■ Task requirements: Filter the records below, keeping only lines with the string "agent".

# # # # #

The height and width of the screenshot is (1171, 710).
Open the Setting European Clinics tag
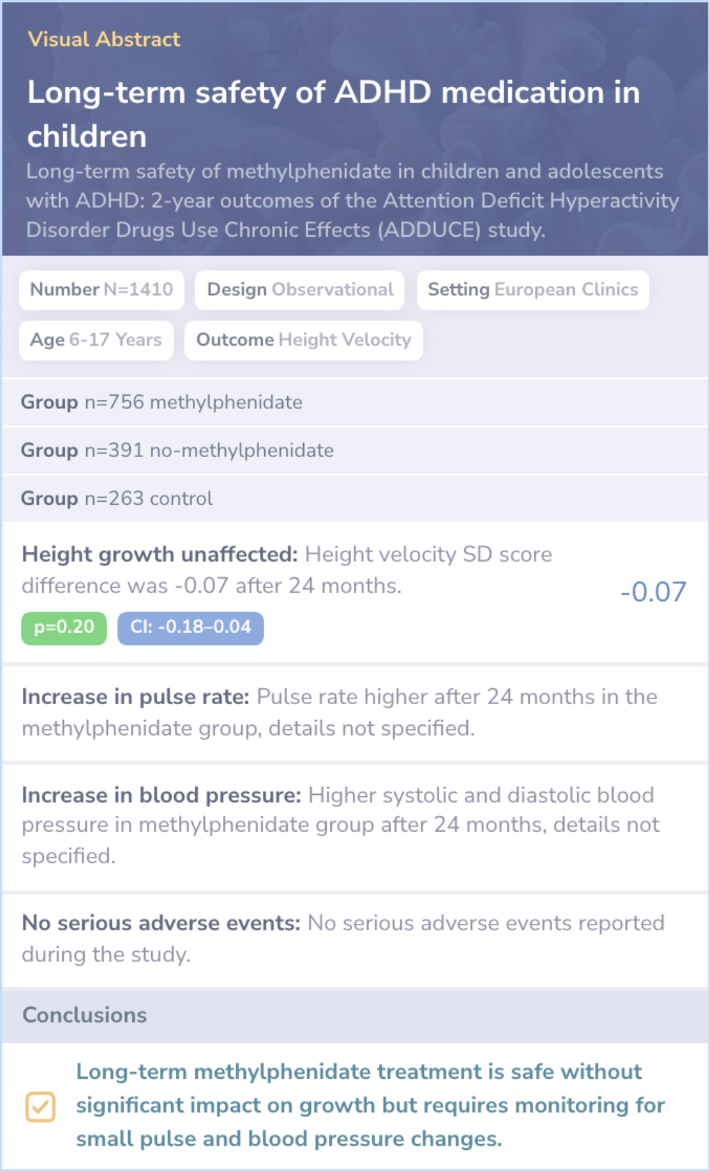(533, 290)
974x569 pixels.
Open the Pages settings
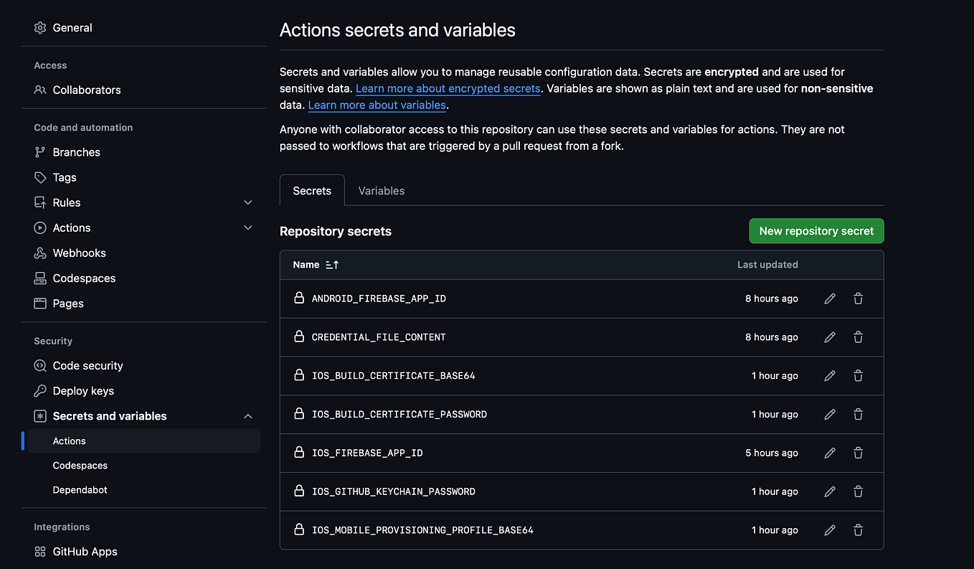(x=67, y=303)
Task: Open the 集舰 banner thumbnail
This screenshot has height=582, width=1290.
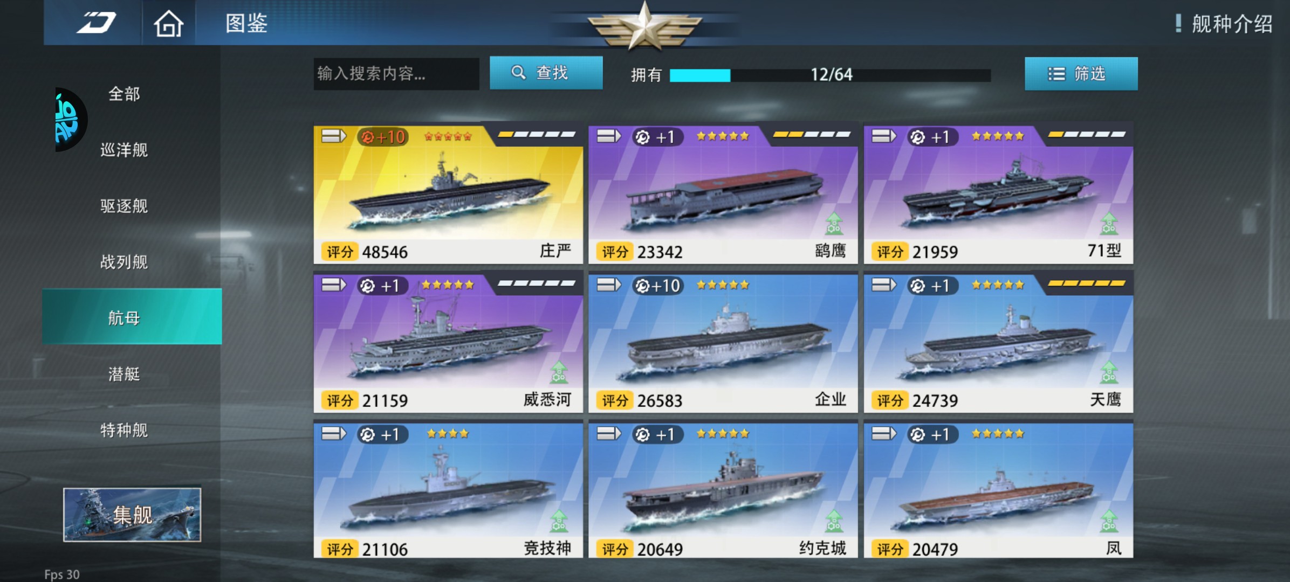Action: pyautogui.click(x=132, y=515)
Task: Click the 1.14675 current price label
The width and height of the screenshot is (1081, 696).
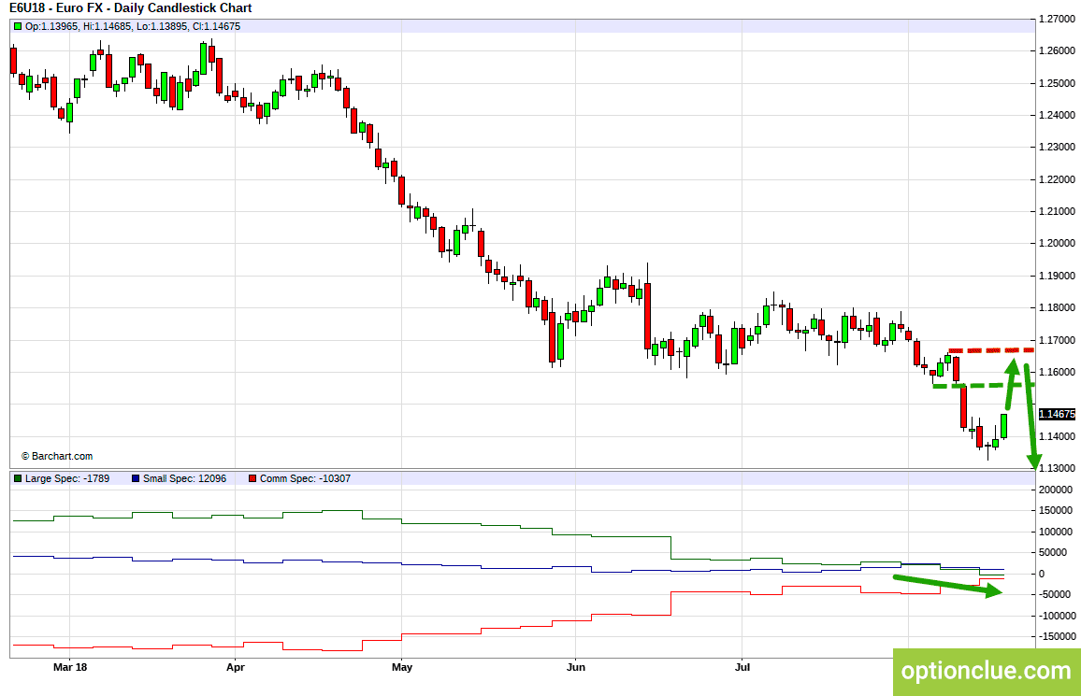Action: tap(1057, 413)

# # # # #

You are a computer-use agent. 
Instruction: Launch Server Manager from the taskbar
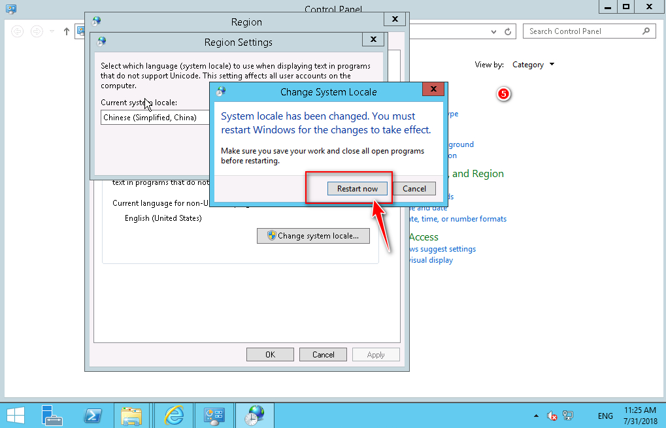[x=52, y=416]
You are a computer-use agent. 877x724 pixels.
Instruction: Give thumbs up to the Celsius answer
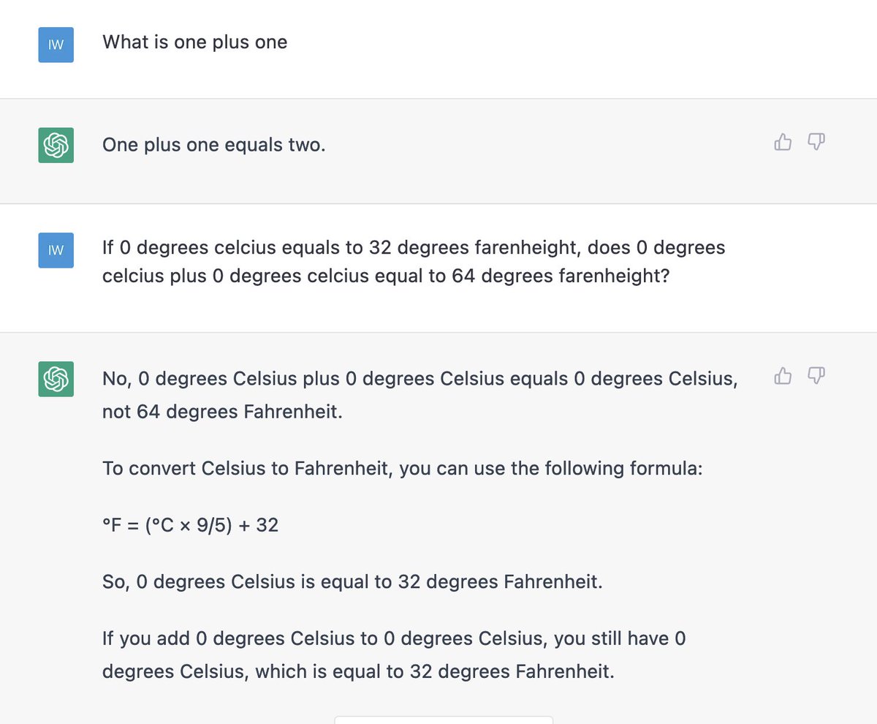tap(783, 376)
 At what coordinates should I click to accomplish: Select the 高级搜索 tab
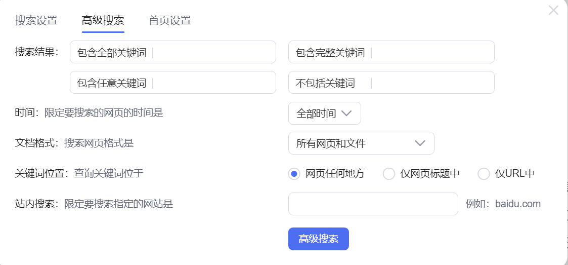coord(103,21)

# # # # #

■ Output of the exercise:
You are a computer-use agent. 
You are a computer-use agent. 877x724 pixels.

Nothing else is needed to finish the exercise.